[Start of section]

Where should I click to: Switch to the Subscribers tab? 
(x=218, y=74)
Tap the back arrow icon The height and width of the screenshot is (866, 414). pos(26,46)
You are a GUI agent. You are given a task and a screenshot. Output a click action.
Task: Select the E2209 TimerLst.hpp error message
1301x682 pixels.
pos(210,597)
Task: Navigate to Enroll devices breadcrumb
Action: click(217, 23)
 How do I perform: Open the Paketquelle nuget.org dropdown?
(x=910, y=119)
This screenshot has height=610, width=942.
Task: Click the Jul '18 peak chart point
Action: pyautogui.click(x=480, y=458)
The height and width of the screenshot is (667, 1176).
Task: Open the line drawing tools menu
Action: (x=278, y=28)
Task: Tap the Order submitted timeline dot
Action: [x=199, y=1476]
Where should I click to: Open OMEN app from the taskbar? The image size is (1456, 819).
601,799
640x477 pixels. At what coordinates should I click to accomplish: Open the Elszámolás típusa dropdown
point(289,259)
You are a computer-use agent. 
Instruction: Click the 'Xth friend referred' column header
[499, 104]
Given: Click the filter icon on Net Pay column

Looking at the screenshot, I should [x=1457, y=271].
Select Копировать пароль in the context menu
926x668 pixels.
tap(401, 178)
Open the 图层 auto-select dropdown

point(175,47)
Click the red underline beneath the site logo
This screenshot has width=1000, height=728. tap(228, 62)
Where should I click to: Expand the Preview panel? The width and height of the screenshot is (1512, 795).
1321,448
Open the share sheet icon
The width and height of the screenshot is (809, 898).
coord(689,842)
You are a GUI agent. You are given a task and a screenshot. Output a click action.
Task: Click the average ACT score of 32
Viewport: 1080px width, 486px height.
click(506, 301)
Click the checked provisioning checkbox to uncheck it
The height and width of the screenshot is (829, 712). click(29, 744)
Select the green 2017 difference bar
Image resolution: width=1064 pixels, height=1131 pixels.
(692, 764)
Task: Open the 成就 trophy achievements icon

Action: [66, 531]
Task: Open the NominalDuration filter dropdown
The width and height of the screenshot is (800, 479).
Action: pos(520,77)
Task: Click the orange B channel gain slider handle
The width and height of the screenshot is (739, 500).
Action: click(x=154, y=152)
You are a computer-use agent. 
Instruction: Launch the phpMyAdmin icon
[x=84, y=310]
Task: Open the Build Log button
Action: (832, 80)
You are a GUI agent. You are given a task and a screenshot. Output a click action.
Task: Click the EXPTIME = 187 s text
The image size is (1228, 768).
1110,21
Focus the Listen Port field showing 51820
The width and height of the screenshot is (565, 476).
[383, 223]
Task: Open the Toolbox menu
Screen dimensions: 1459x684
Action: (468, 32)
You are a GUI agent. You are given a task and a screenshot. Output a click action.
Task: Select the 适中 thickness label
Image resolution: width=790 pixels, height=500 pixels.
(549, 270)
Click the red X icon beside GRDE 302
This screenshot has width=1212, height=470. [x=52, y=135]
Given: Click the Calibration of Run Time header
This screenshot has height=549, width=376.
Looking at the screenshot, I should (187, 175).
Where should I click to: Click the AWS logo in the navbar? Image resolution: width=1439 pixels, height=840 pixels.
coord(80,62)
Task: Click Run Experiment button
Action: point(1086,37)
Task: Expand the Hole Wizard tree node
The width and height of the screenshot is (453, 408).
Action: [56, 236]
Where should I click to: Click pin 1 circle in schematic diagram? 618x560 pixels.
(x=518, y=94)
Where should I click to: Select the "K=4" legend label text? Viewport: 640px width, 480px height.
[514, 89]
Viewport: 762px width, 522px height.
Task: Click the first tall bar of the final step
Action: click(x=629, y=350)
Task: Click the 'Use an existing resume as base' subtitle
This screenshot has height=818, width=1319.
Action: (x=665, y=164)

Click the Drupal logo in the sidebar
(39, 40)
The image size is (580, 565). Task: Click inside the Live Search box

[End of section]

- **WORK TO COMPLETE**
Copy the data above in full, exactly as it reads.

- **RESPONSE TO THIS EXERCISE**
Where should I click to: Switch to the Subscribers tab? 
(x=218, y=74)
Tap the back arrow icon The height and width of the screenshot is (866, 414). pos(26,46)
You are a GUI agent. You are given a task and a screenshot. Output a click action.
Task: Select the E2209 TimerLst.hpp error message
1301x682 pixels.
pos(210,597)
Task: Navigate to Enroll devices breadcrumb
Action: click(217, 23)
 How do I perform: Open the Paketquelle nuget.org dropdown?
(x=910, y=119)
This screenshot has height=610, width=942.
Task: Click the Jul '18 peak chart point
Action: pyautogui.click(x=480, y=458)
The height and width of the screenshot is (667, 1176).
Task: Open the line drawing tools menu
Action: (x=278, y=28)
Task: Tap the Order submitted timeline dot
Action: [x=199, y=1476]
Where should I click to: Open OMEN app from the taskbar? The image size is (1456, 819).
601,799
640x477 pixels. At what coordinates should I click to accomplish: Open the Elszámolás típusa dropdown
point(289,259)
You are a computer-use agent. 
Instruction: Click the 'Xth friend referred' column header
[499, 104]
Given: Click the filter icon on Net Pay column

Looking at the screenshot, I should [x=1457, y=271].
Select Копировать пароль in the context menu
926x668 pixels.
tap(401, 178)
Open the 图层 auto-select dropdown

point(175,47)
Click the red underline beneath the site logo
This screenshot has width=1000, height=728. tap(228, 62)
Where should I click to: Expand the Preview panel? The width and height of the screenshot is (1512, 795).
1321,448
Open the share sheet icon
The width and height of the screenshot is (809, 898).
coord(689,842)
You are a GUI agent. You are given a task and a screenshot. Output a click action.
Task: Click the average ACT score of 32
Viewport: 1080px width, 486px height.
click(506, 301)
Click the checked provisioning checkbox to uncheck it
The height and width of the screenshot is (829, 712). click(29, 744)
Select the green 2017 difference bar
Image resolution: width=1064 pixels, height=1131 pixels.
(692, 764)
Task: Open the 成就 trophy achievements icon

Action: [66, 531]
Task: Open the NominalDuration filter dropdown
The width and height of the screenshot is (800, 479).
Action: pos(520,77)
Task: Click the orange B channel gain slider handle
The width and height of the screenshot is (739, 500).
Action: click(x=154, y=152)
You are a computer-use agent. 
Instruction: Launch the phpMyAdmin icon
[x=84, y=310]
Task: Open the Build Log button
Action: (832, 80)
You are a GUI agent. You are given a task and a screenshot. Output a click action.
Task: Click the EXPTIME = 187 s text
The image size is (1228, 768).
1110,21
Focus the Listen Port field showing 51820
The width and height of the screenshot is (565, 476).
[383, 223]
Task: Open the Toolbox menu
Screen dimensions: 1459x684
Action: (468, 32)
You are a GUI agent. You are given a task and a screenshot. Output a click action.
Task: Select the 适中 thickness label
Image resolution: width=790 pixels, height=500 pixels.
(549, 270)
Click the red X icon beside GRDE 302
This screenshot has width=1212, height=470. [x=52, y=135]
Given: Click the Calibration of Run Time header
This screenshot has height=549, width=376.
Looking at the screenshot, I should (187, 175).
Where should I click to: Click the AWS logo in the navbar? Image resolution: width=1439 pixels, height=840 pixels.
coord(80,62)
Task: Click Run Experiment button
Action: point(1086,37)
Task: Expand the Hole Wizard tree node
The width and height of the screenshot is (453, 408).
Action: [56, 236]
Where should I click to: Click pin 1 circle in schematic diagram? 618x560 pixels.
(x=518, y=94)
Where should I click to: Select the "K=4" legend label text? Viewport: 640px width, 480px height.
[514, 89]
Viewport: 762px width, 522px height.
Task: Click the first tall bar of the final step
Action: click(x=629, y=350)
Task: Click the 'Use an existing resume as base' subtitle
This screenshot has height=818, width=1319.
Action: (x=665, y=164)

Click the Drupal logo in the sidebar
(39, 40)
The image size is (580, 565). Task: Click inside the Live Search box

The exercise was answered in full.